(Stored data entries)
_ _ _

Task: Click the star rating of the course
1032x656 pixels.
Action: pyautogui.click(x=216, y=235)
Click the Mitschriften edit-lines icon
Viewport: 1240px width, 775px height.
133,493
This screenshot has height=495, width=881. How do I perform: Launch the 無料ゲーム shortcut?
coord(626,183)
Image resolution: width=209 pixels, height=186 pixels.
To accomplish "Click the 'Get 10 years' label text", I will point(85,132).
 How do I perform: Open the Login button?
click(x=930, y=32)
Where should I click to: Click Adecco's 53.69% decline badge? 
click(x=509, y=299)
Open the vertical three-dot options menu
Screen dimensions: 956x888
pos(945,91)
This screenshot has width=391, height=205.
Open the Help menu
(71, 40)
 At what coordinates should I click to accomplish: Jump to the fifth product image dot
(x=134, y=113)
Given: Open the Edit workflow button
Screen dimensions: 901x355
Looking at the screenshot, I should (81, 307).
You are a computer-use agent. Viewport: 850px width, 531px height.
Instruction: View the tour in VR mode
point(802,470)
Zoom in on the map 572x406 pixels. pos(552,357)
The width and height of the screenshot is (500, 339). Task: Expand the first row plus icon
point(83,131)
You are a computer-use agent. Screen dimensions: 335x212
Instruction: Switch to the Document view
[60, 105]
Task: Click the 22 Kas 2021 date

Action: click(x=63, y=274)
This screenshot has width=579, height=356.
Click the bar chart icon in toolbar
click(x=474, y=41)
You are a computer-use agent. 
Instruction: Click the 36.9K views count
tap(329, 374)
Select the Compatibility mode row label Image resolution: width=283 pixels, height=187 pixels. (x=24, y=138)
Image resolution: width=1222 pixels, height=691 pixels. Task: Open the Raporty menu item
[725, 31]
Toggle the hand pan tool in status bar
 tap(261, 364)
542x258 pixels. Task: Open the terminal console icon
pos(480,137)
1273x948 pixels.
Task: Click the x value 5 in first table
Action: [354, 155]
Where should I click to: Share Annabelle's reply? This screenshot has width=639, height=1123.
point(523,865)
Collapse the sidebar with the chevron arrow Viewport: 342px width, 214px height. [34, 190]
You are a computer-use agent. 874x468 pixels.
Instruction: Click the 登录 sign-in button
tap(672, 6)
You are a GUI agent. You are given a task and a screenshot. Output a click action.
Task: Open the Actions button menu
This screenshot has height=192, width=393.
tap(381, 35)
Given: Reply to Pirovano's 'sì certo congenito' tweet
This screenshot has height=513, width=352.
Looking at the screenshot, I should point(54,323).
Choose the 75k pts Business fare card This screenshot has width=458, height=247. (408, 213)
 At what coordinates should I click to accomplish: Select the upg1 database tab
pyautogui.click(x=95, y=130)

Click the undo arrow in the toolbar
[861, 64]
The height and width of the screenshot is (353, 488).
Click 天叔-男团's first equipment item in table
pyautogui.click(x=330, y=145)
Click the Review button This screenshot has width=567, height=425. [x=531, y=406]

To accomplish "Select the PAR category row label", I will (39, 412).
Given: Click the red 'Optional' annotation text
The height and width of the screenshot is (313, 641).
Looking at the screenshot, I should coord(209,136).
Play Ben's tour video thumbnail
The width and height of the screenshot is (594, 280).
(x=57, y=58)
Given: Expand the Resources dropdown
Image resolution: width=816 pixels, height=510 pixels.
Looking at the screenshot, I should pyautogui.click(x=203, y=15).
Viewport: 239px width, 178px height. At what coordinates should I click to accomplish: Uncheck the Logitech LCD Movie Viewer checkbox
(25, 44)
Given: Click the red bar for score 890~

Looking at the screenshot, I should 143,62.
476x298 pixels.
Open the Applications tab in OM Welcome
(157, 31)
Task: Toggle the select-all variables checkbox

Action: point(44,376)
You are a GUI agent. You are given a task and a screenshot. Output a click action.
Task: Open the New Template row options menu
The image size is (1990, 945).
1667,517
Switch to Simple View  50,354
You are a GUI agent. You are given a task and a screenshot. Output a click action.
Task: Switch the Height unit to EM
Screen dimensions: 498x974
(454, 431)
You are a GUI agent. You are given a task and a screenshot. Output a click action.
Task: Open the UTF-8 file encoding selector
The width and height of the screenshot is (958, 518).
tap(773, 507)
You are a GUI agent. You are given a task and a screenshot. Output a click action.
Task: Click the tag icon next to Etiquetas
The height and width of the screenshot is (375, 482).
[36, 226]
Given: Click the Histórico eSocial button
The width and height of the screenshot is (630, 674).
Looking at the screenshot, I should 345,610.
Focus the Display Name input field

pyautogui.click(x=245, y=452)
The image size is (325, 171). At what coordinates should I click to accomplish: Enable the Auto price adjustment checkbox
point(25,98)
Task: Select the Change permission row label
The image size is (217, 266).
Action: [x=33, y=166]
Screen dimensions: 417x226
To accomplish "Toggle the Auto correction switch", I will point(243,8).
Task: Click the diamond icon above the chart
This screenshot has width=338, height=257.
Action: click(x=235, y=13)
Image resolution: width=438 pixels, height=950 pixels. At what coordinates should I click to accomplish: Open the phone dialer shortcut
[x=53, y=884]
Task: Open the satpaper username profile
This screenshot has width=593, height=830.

_ _ _

-- PROBLEM DESCRIPTION --
Going through the entries, return every line holding the word "text".

-- SOLUTION TO THIS TASK --
To accomplish "Click the 'Get 10 years' label text", I will point(85,132).
Given: Click the red 'Optional' annotation text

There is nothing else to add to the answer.